The message was exaggerated. Museums are not closing -- yet. But across Mexico City's eclectic art world, museum directors, curators, artists and performers are bracing for a round of recession-triggered budget cuts that could prove devastating.
"I am very worried. Everyone is," said Sofia Hernandez Chong Cuy, the young, dynamic director of Mexico's famous Tamayo Museum of Contemporary Art who, like many of her colleagues, is scrambling to find ways to pinch pesos without hurting the art.
Although museums from Los Angeles to London are feeling the crunch from the global economic meltdown, the crisis is particularly acute in a country that prides itself on a unique artistic tradition, where access to "culture" is enshrined in the constitution.
For artists left out in the cold like Rogers, there is disappointment. He and creative partner Dustin Ericksen were originally scheduled to show their collection of hundreds of glasses and other drinking vessels used by famous and aspiring artists, a project years in the making. The exhibit at the Carrillo Gil Art Museum, slated for Aug. 26 to Nov. 16, was then scaled back to photographs of the project, Rogers said. And then, he was told, it was canceled altogether.
"The story is so sad," Rogers, 51, said by telephone from Long Beach. "Everyone here is a victim, from the artists to museum-goers to the museums."
(Shortly after The Times made inquiries of the museum, Rogers received another e-mail from the curator, saying that the show might go on after all, limited to a slide show.)
Museums in Mexico were already reeling from a sharp decline in visitors after spring's deadly swine flu epidemic. To fight the spread of the virus, the government ordered public venues, including museums, to temporarily close their doors, and the tourism industry all but collapsed.

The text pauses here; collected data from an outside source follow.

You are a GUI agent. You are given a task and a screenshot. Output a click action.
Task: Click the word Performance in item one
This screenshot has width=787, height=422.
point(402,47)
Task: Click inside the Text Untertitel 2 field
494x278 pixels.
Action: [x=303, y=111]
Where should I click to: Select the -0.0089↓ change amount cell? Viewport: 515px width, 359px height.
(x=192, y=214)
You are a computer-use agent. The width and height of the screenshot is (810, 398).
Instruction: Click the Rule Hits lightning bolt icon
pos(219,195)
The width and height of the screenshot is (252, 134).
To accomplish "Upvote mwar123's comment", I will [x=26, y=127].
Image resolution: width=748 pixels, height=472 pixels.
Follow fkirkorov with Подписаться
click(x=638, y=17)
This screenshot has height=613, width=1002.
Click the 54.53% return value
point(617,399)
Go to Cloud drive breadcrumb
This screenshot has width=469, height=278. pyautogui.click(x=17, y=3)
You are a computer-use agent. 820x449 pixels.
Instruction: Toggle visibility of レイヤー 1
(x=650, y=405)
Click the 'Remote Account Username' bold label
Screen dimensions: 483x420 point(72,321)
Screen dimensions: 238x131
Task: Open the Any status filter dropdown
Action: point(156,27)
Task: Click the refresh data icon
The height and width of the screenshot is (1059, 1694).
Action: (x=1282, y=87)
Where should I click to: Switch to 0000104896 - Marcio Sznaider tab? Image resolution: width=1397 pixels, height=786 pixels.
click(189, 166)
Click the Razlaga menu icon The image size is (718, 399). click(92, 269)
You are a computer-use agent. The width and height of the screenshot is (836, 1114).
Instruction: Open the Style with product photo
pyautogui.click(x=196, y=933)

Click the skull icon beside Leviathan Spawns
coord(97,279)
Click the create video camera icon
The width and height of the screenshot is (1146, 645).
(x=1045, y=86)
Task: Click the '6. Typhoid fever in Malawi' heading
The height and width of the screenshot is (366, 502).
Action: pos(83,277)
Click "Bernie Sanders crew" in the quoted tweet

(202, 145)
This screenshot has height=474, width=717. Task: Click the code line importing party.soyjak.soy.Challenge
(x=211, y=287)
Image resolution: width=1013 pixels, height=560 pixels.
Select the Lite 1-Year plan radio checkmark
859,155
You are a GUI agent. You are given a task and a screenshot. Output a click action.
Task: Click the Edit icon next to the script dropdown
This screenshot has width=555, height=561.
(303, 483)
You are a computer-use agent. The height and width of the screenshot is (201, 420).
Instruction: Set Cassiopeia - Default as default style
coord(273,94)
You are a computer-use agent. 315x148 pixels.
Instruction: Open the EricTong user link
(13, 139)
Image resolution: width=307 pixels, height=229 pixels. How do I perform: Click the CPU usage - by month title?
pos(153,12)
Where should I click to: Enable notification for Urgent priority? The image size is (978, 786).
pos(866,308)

And just when many of the galleries that display everything from ancient statues to Frida Kahlo to avant-garde videos were beginning to recover, Mexico announced emergency plans to cut billions of dollars from the federal budget. That is going to hurt a wide range of programs and institutions, including schools, road and other infrastructure construction, state and municipal governments, and cultural projects.